What is being asked
Extract the lines word for word, starting at the line that has "Where should I" and stopping after the line that has "1906x946 pixels. point(956,28)".

Records for processing

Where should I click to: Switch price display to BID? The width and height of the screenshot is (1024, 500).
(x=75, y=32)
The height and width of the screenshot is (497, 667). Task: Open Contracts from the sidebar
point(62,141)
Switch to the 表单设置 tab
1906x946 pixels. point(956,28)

...

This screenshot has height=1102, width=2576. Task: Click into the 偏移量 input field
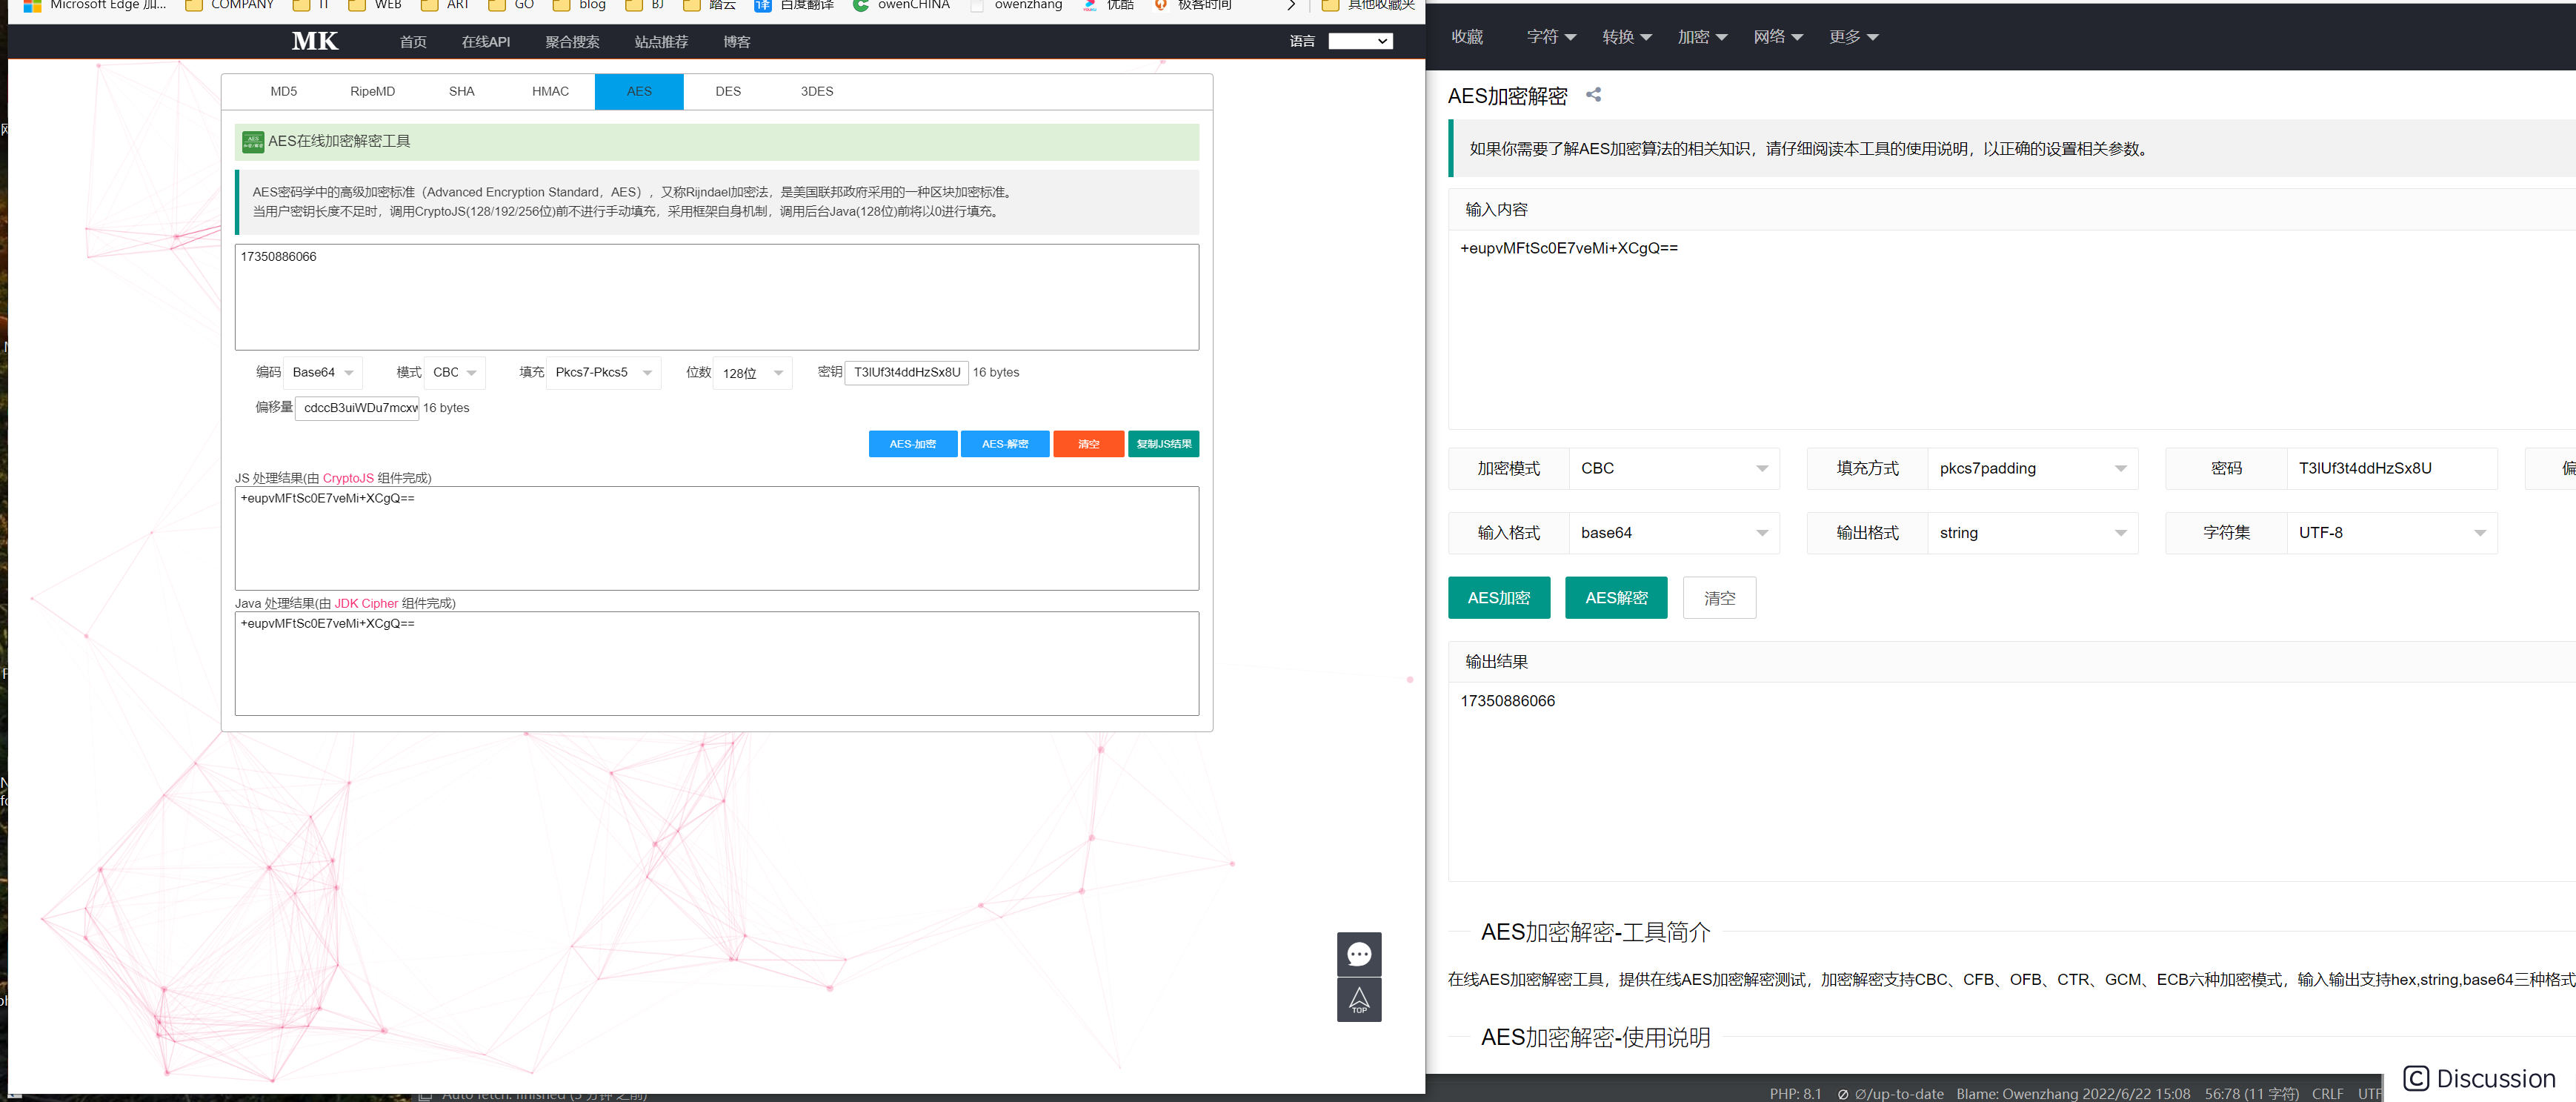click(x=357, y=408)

* * *

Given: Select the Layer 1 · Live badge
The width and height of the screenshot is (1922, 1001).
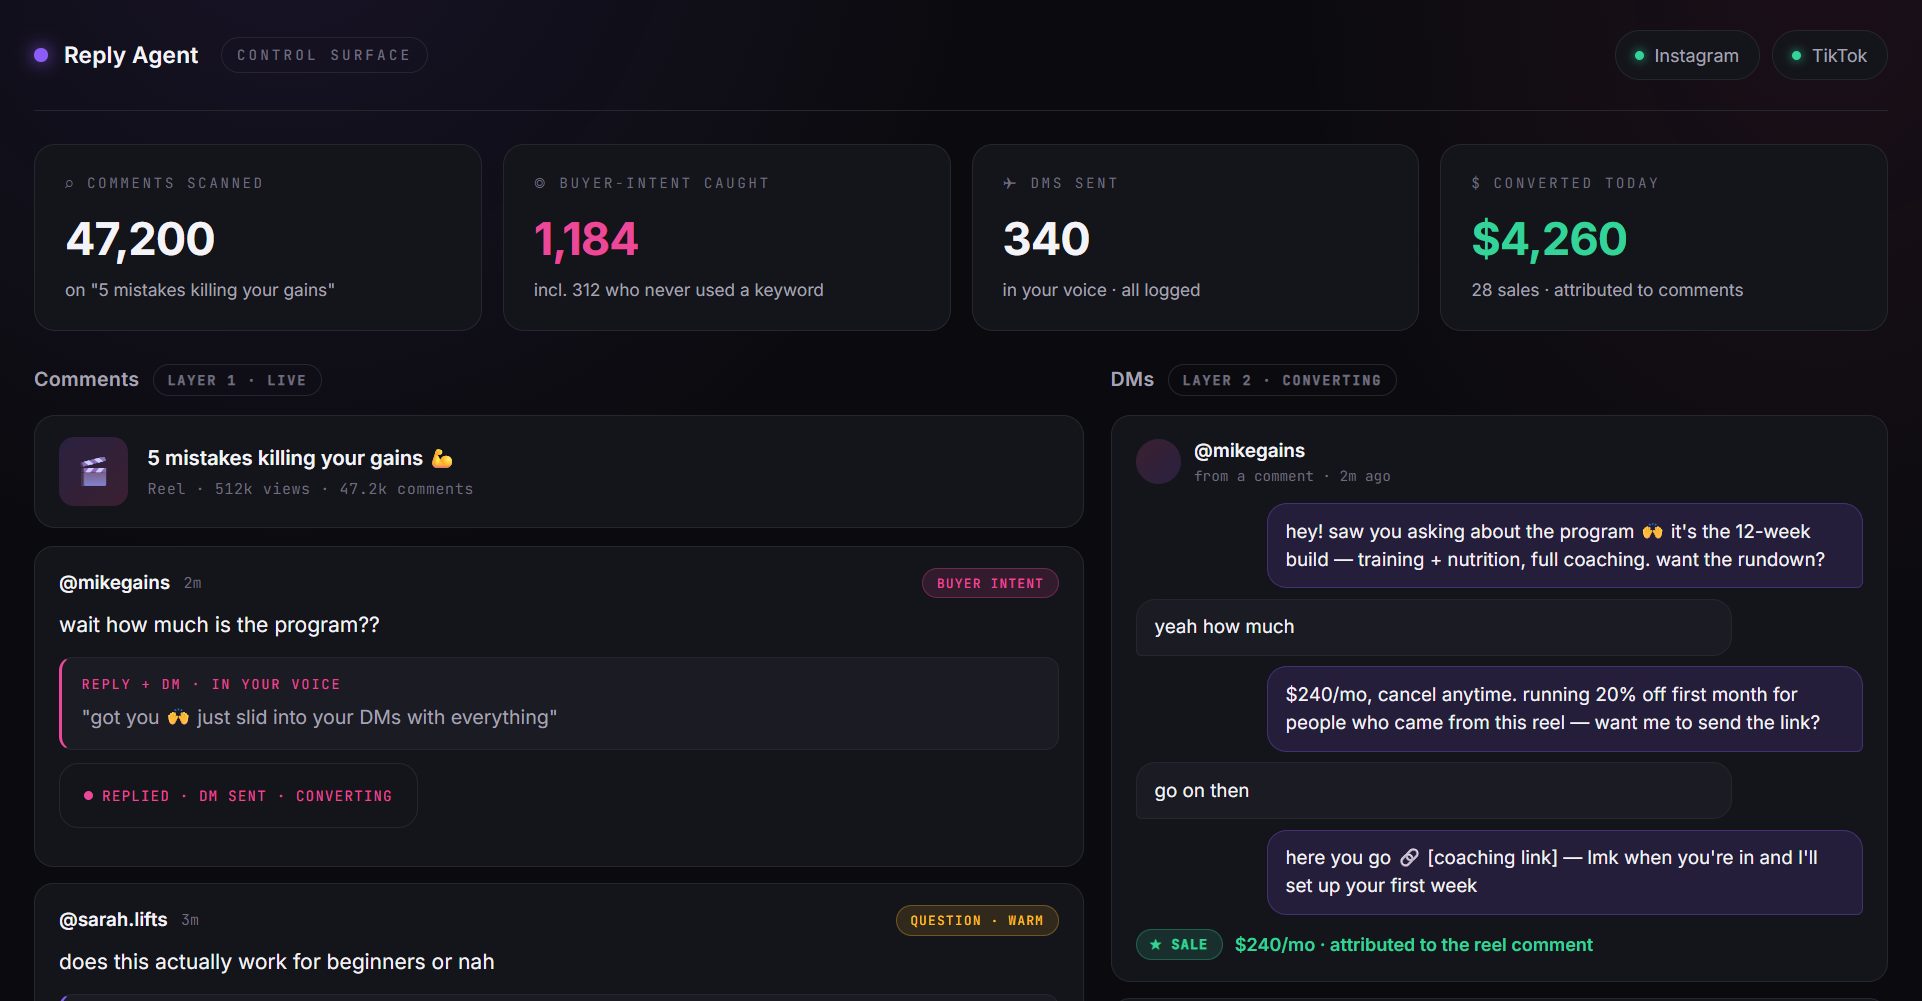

Output for this exercise
Where should I click to: Switch price display to BID? The width and height of the screenshot is (1024, 500).
(x=75, y=32)
The height and width of the screenshot is (497, 667). Task: Open Contracts from the sidebar
point(62,141)
Switch to the 表单设置 tab
1906x946 pixels. point(956,28)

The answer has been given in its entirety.